季连城眼睛一眯。
“是你!你倒还敢来了!”
他季连城叱咤边关,有西北狼之称,那日竟因为一句看似无辜无意的误导之词,中了调虎离山之计,等他意识到上当再回返时,所有手下都被绑在林子里对着天翻白眼了。
许澄宁站起来,恭敬地弯腰施礼。
“季少将军,上回失礼了。”
季连城冷笑:“既知失礼,怎还敢出现在我面前?不怕我问罪?”
许澄宁从容道:“在下到此,是有一笔交易要与季少将军做。”
季连城眼睛眯了起来:“究竟是谁给你这么大的胆子?”
许澄宁仍然不避讳直视他的目光:“在下所说,句句属实,事关重大,季少将军可能屏退左右?”

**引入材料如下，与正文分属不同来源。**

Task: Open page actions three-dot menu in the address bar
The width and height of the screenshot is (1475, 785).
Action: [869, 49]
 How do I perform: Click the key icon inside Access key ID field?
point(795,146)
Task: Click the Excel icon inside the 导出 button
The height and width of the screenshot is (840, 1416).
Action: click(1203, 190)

季连城直直盯着她,少时忽然笑了,抱臂歪靠着楼梯,语气似带调侃:“我屏退左右,那你呢?”
许澄宁微一怔愣。
季连城讥笑:“这位公子,不妨你我单独一叙?”
许澄宁去看云九,云九坚决摇头,韩策出声道:“我来跟少将军说吧。”
“谁主导谁来说。”季连城转个身坐下,道,“我不是好糊弄的。”
许澄宁想了想,对他们三人道:“云叔、表叔、灿星,你们出去吧,我来说,你们看着些就是了。”

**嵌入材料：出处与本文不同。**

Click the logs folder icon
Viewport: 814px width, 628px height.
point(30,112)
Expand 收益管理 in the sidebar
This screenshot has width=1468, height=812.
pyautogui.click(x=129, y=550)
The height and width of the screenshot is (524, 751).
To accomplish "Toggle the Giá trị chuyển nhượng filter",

她把几人劝到门外,门扇开着,堂中便只剩下了她和季连城二人。
季连城站起来,走到她跟前,鼻子里发出一声哼笑,幽幽道:“小小女子,男装至此,究竟为何啊?”
许澄宁不慌不忙,直言:“说了是来与季少将军做交易的。季少将军,不妨看看这是什么。”
她取出符节。
大魏从未与安丰国有过直接往来,季连城看得出这是令牌一类的东西,却不知具体是做什么的。

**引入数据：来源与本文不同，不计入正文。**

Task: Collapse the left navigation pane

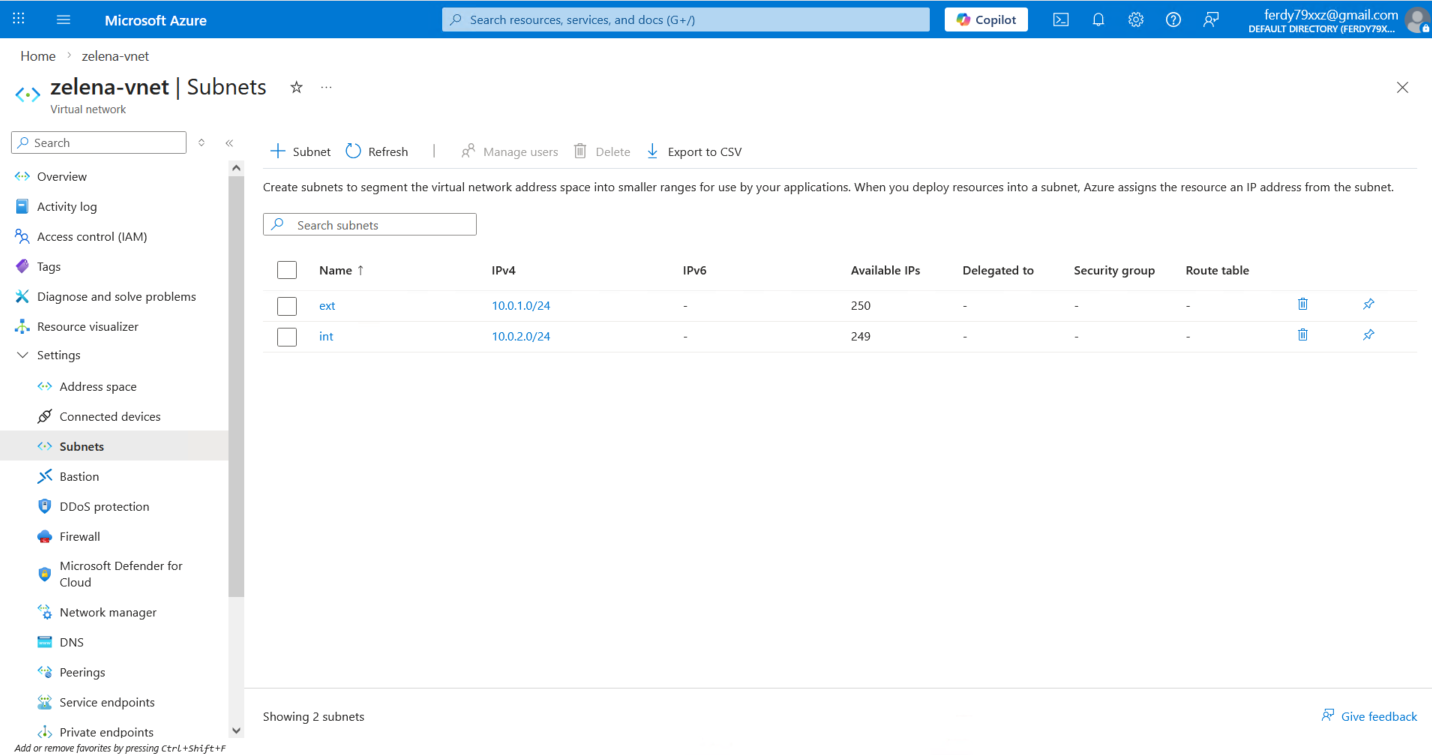Action: [x=229, y=143]
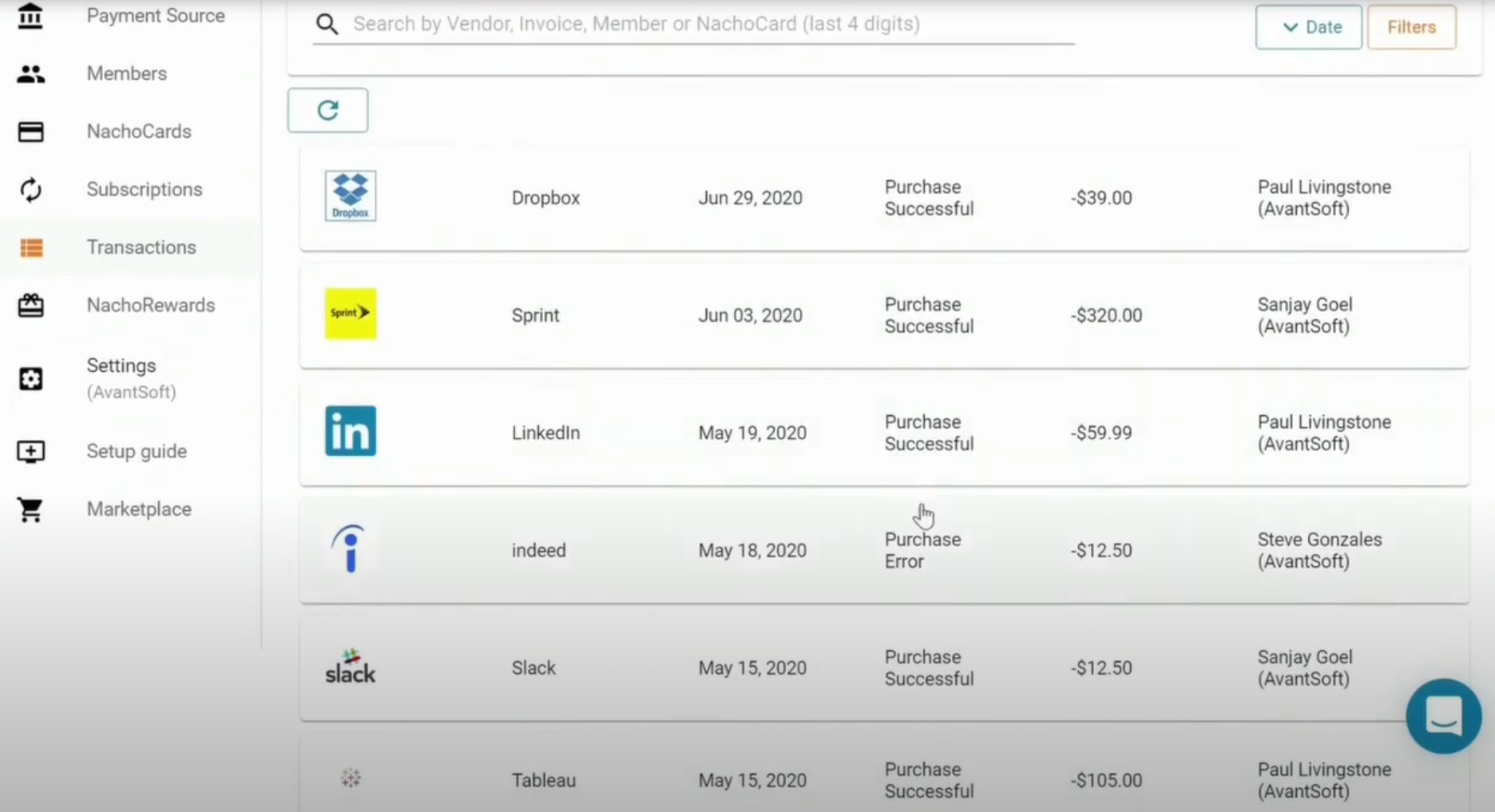1495x812 pixels.
Task: Expand the Date sort dropdown
Action: pyautogui.click(x=1308, y=27)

“这是安丰国相赠的使者符节,有了这个东西,便可在安丰与五个草原部落上来去自如。”
季连城盯着符节,眼底闪过惊讶。
他是边关守将,比谁都要清楚这东西的重要性。
关外有无盟友与否,对某些京官来说或许就是多了或少了异域珍宝的区别,对边关守将来说却关乎性命与国门安危。
“这东西哪来的?”
许澄宁道:“这一趟出去的收获。如今还有一个部落亟待解决,便可以基本打通这条路。”
季连城懂了:“所以你是来……”
许澄宁点头:“不错,想向少将军借兵。”
季连城看着她,忽而笑了,笑得发冷。
“你可知我父亲季达是因何落罪的?”
“我知道朝廷严禁武将私自出兵,但今时不同往日,陛下已经病重,无暇顾及边关,反而是边关薄弱的兵马、军备以及匮乏的军饷着实堪忧,改变现状势在必行。”
季连城一惊:“你怎知?”
“少将军见谅,我知你已经极力在掩盖,但当日进城时,我瞧见两个士兵在修补城墙,所用糯稻已经坏掉了,黏性不够,调出来糯米石灰浆也不能耐用几时。”